The Rose Garden regeneration project
Over the next few years the Rose Garden will be renovated with new mixed planting for added resilience, and a new layout which complements the work done elsewhere in the park as park of Greenwich Park Revealed.
- The original design was planted in 1995 and the roses are now past their prime and require replacement.
- There are soil-borne diseases present in the soil that are impacting the replanting of the beds with roses which has meant other flowers and plants are thriving there whilst roses are not.
- The current design is not sustainable in the long-term as we now have a better understanding of the benefits of a diverse planting scheme system. Creating a monoculture of roses is not a sustainable system, as the pests and diseases that predate roses are already built up within the area and will impact new rose planting immediately.
- The new design will take a linear approach, directing the eye towards Rangers House.
- The planning style will reflect the beds at the top end of the Rose Garden – with roses featured, but mixed herbaceous perennials throughout the scheme.
- Mixing planting systems, as has been done in revived rose gardens such as Mottisfont and Hyde Park, will attract more predators to the garden to help control pests such as aphids.
- A mixed planting systems also mean that if there are occasional failures roses it will be less visually impactful. The new scheme will also elongate the flowering seasons in Spring and Autumn and provide seed head and rose hip displays in the Winter.
- Roses will still feature heavily in the garden, but be mixed with perennials.
- A lot of work and research has been undertaken with the Landscape Team to understand past studies and proposals to help develop the new plan.
- Rose boundary hedge - a rose hedge will be planted inside the the perimeter yew hedge. These will be open form blooms which are excellent for pollinators, they will also go onto produce hips for an extended period of seasonal interest. This hedge will frame the seating areas and will develop into small intimate gardens.

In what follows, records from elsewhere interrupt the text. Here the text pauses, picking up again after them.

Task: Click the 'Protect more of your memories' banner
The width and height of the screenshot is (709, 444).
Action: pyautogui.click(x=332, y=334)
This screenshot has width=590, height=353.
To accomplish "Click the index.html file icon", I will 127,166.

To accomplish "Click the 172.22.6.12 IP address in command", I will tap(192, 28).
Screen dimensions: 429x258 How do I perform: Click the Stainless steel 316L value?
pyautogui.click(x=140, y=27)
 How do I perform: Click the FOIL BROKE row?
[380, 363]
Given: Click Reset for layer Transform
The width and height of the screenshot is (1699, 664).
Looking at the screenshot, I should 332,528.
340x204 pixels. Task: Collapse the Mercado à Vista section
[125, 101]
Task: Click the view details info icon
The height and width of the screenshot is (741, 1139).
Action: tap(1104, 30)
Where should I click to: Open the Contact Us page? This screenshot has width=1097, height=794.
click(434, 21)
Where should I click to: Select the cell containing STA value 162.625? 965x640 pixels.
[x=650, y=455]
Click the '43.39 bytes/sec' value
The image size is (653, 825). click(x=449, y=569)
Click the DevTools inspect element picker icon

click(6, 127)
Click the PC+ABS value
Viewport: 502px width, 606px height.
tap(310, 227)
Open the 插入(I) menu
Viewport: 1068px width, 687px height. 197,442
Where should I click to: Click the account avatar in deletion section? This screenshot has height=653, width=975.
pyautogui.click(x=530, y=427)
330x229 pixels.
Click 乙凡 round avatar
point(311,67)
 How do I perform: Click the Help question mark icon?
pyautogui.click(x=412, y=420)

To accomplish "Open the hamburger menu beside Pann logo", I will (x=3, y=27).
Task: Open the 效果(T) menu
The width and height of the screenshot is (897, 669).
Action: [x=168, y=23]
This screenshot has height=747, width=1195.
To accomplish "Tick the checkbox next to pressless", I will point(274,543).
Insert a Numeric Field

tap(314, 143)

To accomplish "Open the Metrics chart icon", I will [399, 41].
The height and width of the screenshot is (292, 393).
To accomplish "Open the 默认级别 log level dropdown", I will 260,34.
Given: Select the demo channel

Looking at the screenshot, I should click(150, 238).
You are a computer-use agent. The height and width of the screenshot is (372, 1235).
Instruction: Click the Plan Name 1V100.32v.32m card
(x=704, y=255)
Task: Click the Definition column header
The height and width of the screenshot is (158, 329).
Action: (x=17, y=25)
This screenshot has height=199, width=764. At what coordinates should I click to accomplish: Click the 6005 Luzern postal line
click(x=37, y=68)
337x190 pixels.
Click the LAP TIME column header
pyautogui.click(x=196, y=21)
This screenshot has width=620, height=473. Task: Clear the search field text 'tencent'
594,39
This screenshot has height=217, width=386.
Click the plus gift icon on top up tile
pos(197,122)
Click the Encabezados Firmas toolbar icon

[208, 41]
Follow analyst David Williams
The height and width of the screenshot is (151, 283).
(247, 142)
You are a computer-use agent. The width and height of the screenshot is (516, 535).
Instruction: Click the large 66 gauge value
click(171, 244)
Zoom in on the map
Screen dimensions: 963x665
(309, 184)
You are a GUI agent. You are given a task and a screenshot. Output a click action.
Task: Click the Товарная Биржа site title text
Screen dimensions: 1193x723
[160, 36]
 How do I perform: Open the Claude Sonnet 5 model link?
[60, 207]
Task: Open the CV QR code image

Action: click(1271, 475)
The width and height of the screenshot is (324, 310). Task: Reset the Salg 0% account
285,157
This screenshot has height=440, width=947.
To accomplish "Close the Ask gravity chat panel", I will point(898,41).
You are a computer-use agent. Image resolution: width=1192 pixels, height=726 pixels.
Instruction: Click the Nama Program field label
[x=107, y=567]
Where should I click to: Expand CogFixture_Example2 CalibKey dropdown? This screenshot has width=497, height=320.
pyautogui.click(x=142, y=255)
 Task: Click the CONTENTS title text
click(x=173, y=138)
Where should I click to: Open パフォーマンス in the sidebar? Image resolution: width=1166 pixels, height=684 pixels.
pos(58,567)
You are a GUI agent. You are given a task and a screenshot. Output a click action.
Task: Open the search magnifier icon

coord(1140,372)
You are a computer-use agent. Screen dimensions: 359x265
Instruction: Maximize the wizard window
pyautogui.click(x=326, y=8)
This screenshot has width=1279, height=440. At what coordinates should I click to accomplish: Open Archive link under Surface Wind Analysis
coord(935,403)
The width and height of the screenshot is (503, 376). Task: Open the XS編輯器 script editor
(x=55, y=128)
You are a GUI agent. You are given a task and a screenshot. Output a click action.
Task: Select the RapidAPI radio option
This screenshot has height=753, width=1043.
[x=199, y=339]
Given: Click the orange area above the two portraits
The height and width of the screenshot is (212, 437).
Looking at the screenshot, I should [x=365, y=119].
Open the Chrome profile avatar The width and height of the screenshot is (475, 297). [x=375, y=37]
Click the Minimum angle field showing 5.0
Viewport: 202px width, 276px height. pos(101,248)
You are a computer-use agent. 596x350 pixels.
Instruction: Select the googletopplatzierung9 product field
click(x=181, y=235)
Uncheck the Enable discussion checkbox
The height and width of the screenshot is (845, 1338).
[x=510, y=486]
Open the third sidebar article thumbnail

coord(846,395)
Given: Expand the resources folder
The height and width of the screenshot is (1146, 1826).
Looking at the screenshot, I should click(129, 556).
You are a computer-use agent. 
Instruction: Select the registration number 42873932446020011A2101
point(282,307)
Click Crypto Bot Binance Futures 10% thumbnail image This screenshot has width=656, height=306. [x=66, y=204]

- The Heart of the Rose Garden - the central beds with urns will be planted traditionally as a homage to the traditional design, there will be two new benches backing onto the beds looking out onto the central garden.
- Mixed Herbaceous Borders - the planning style will reflect the beds at the top end of the Rose Garden. With over a hundred planted, Roses will be the main feature mixed with herbaceous perennials throughout the scheme. The colour palette will be cool and repeated with variation in herbaceous mixes throughout the borders.
- Beds which have already failed and are not within Phase 1’s works will be filled with perennial plants grown at Hyde Park nursery. This will regenerate the soil ready for the years ahead and give immediate relief to poor state which much of the garden is in.